Abstract
Introduction:
Polypharmacy—commonly defined as the use of five or more medications—is highly prevalent among older adults and is associated with increased risks of adverse drug events, falls, cognitive impairment, hospital admissions, and reduced quality of life. Inappropriate polypharmacy, where medications provide limited benefit or cause harm, represents a significant patient safety concern. Structured medication reviews (SMRs), supported by validated deprescribing tools such as STOPP/START and Beers Criteria, are essential for identifying and addressing potentially inappropriate prescribing. This quality improvement project (QIP) aimed to assess and improve SMR practices in hospitalised older adults with polypharmacy.
Method:
A two-cycle prospective QIP was conducted on a Health Care of the Older Person (HCOP) ward at Lincoln County Hospital. Patients aged ≥65 years and prescribed ≥5 regular medications were included. Data was collected during two two-week periods from the same ward (Cycle 1: February 2025; Cycle 2: May–June 2025), with 20 patients reviewed in each cycle. Outcome measures included the prevalence of potentially inappropriate medications (PIMs), SMR completion, documentation in medical notes, and communication of medication changes to general practitioners via electronic discharge documents (EDDs). Interventions introduced between cycles included staff education sessions, e-mail reminders and visual reminders on the ward via posters.
Results:
In Cycle 1, 40% of patients were prescribed PIMs. SMRs were conducted for 80%, with documentation also completed in 80%. In Cycle 2, 70% of patients were on PIMs; however, SMRs and documentation were both completed for 100%. Medication changes were communicated to GPs via EDDs for 100% of patients in both cycles. These results demonstrate improved consistency and quality in medication review processes.
Conclusion(s):
Targeted, low-resource interventions significantly enhanced structured medication review practices. Embedding SMRs into routine inpatient care improves prescribing safety and optimises outcomes for older adults.
Comments
Great topic for a QIP! I…
Great topic for a QIP! I think managing polypharmacy is a very big ongoing issue for our Geriatric population. Can I ask, how much involvement did your ward pharmacist (if you have one on the HCOP ward) have in this project?
Hi, thank you for your…
Hi, thank you for your question.
in this project, our ward pharmacist was not directly involved, as the focus was specifically on structured medication reviews (SMRs) conducted by doctors. We wanted to assess how consistently doctors were identifying and addressing potentially inappropriate medications (PIMs) using tools like STOPP/START and the Beers Criteria, without pharmacist input.
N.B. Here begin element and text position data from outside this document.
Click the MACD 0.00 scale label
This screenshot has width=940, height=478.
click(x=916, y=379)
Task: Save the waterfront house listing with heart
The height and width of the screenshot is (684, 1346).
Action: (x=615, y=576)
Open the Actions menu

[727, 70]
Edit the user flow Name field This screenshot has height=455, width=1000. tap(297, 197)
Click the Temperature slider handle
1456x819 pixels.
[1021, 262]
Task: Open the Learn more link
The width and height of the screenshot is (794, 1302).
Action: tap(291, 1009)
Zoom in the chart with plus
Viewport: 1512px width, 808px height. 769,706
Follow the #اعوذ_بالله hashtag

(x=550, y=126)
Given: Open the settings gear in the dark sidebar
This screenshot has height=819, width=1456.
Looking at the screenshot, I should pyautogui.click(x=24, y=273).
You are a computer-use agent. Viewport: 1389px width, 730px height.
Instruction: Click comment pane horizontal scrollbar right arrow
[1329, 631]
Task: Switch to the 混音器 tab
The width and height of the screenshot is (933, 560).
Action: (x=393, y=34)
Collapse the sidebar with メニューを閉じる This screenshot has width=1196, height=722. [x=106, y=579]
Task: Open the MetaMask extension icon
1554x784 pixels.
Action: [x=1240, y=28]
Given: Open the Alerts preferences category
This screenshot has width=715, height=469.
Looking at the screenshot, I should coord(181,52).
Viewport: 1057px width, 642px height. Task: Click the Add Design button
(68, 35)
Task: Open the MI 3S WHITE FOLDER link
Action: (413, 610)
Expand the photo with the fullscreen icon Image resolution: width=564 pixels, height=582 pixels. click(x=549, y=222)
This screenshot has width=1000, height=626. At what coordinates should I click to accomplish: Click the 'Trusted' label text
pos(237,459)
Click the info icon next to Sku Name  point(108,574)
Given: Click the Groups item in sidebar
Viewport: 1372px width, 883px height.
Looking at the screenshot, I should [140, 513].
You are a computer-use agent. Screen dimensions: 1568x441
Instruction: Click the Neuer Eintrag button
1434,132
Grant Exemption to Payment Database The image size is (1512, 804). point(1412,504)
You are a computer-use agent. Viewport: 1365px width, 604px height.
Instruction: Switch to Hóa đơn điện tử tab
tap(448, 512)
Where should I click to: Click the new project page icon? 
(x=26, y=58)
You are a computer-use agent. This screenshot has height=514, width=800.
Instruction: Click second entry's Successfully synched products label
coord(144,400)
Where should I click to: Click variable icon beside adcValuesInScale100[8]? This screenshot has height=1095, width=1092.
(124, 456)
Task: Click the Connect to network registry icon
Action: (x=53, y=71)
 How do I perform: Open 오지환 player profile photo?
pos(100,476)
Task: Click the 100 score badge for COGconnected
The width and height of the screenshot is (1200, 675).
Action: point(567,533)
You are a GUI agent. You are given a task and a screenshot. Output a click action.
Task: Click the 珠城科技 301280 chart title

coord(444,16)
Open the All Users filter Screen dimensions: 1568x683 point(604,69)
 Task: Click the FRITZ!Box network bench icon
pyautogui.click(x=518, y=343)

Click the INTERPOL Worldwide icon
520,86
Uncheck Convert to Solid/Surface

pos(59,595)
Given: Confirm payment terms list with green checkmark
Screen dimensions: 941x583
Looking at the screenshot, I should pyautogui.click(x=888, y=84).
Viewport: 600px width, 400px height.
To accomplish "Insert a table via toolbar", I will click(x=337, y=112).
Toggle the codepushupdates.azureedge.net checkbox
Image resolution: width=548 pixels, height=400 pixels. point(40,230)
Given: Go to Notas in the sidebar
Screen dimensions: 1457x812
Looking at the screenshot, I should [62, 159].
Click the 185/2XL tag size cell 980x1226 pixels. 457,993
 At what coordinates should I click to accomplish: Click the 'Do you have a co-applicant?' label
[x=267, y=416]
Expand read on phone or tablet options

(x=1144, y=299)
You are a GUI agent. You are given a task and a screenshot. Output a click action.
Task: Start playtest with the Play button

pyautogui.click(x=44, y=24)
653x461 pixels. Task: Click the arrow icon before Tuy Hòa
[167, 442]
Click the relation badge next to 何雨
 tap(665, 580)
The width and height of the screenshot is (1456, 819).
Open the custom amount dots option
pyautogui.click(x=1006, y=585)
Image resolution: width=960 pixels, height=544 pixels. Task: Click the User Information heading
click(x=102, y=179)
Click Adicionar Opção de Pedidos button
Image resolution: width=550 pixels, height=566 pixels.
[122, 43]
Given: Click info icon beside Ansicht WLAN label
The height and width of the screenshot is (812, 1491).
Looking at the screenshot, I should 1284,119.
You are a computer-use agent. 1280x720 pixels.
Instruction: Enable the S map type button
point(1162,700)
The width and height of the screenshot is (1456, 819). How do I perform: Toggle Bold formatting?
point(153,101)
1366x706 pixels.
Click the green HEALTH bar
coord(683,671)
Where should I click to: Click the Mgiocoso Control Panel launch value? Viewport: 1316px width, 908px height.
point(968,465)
This allowed us to evaluate doctors’ independent prescribing and deprescribing practices, identify gaps in confidence or knowledge, and target interventions such as teaching sessions and visual prompts accordingly. In future cycles, we would aim to involve pharmacists to further strengthen the multidisciplinary approach and improve sustainability.
follow up on patients?
Hi, thank you for an interesting poster. I was wondering if you did any follow up on the patients to ensure the changes were actioned by the GP/primary care? This is often a problem I have found in my practice with transfer of care, it can be especially problematic with patients with Dosette trays!